Do US Emergency Departments Use Recommended Migraine Treatments?

Millions of patients visit emergency departments (EDs) every year due to headaches, but how good is the care they receive in this setting? When might it be appropriate to use a newer treatment? Could preventive treatments have a role? Acute treatment trends and guidelines were the topics of two sessions at the AHS 2022 hybrid congress.

Seonkyeong Yang, MS, of the University of Florida presented an unpublished analysis of how headache disorders were managed in US EDs between 2007 and 2018. The research used data from the US National Hospital Ambulatory Medical Care Survey, selecting adult patients with a primary diagnosis of a headache disorder on their ED discharge. The data were split into three 4-year periods.

There were over 10 million ED visits for headache disorders between 2015 and 2018 in the US

 

Most ED visits are similar

Between 2015 and 2018, of the 10.2 million ED visits, 32.9% were for migraine. The majority of these visits were for patients that were mostly female (82.0%), aged under 50 years (78.1%), and White (82.2%). Half had no chronic conditions (49.5%).

The caregiver was the ED physician at 86.6% of migraine visits. At least 2 medications were given in the ED for 82.5% of visits, but 60.7% had no prescription of medication at discharge.

 

Choice of medication in EDs is generally improving

There were statistically significant changes in use of some medications in all headache disorders visits between 2007 and 2018. Non-opioid analgesics and corticosteroids are both recommended by American Headache Society (AHS) guidelines as acute parenteral therapy in the ED setting.1 Their usage increased over the period.

Opioid use for headache in the ED setting has dropped considerably

Opioids are not recommended1 and saw a large decrease in use. However, antihistamines that are also not recommended1 showed a substantial increase in use. There was also a significant increase in outpatient referrals to around 80% of visits.

 

How can newer treatments be integrated?

Whilst the analysis above examined established treatments for migraine, a satellite symposium focused on newer acute treatments, such as gepants, ditans, ergots, newer non-steroidal anti-inflammatory drugs (NSAIDs), neuromodulation, and therapies targeting calcitonin gene-related peptide (CGRP). First, Professor Jessica Ailani of the MedStar Georgetown Headache Center, Washington DC, looked at when to use such treatments.

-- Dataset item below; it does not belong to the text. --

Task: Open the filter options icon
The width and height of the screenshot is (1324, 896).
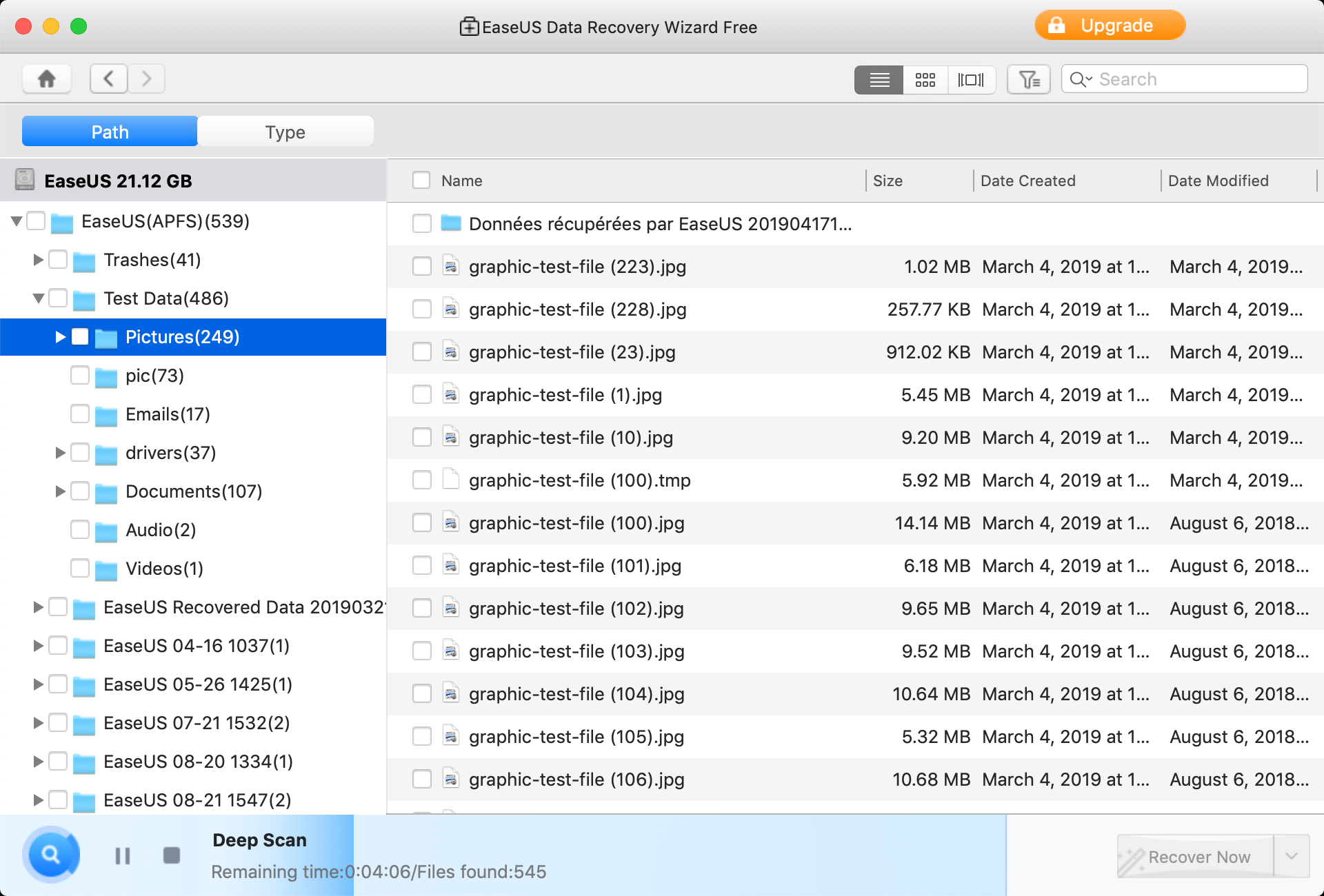Action: point(1028,79)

Newer acute migraine treatments are recommended after trying established treatments

An AHS Consensus Statement recommends a newer acute treatment after inadequate response to at least 2 oral triptans.2 Similarly, the US National Headache Foundation Position Statement recommends first using a generic triptan, then any generic drug (including another triptan), and only then to try any other therapy.3 So guidelines suggest these may only be appropriate in an ED setting if the patient is experiencing a migraine despite ongoing treatment.

 

What about preventive medication?

Of course, it would be better if a patient didn’t need to visit an ED for migraine in the first place. Professor Stephanie Nahas of Thomas Jefferson University, Philadelphia, continued the discussion into preventive treatment.

Guidelines recommend preventive treatment when migraine attacks are frequent

The AHS Consensus Statement recommends prevention when migraine attacks interfere with patients’ lives despite acute treatment or are frequent. It should also be considered after overuse or failure of acute treatments, or of course if the patient expresses a preference.2

In particular, anti-CGRP treatments are usually recommended if patients have not responded to 8 weeks of treatment with at least two established medications.2

 

Educational financial support for the satellite symposium was provided by Lilly.

Our correspondent’s highlights from the symposium are meant as a fair representation of the scientific content presented. The views and opinions expressed on this page do not necessarily reflect those of Lundbeck.

References
  1. Orr SL, et al. Headache 2016;56(6):911-40.
  2. Ailani J, et al. Headache 2021;61(7):1021-39.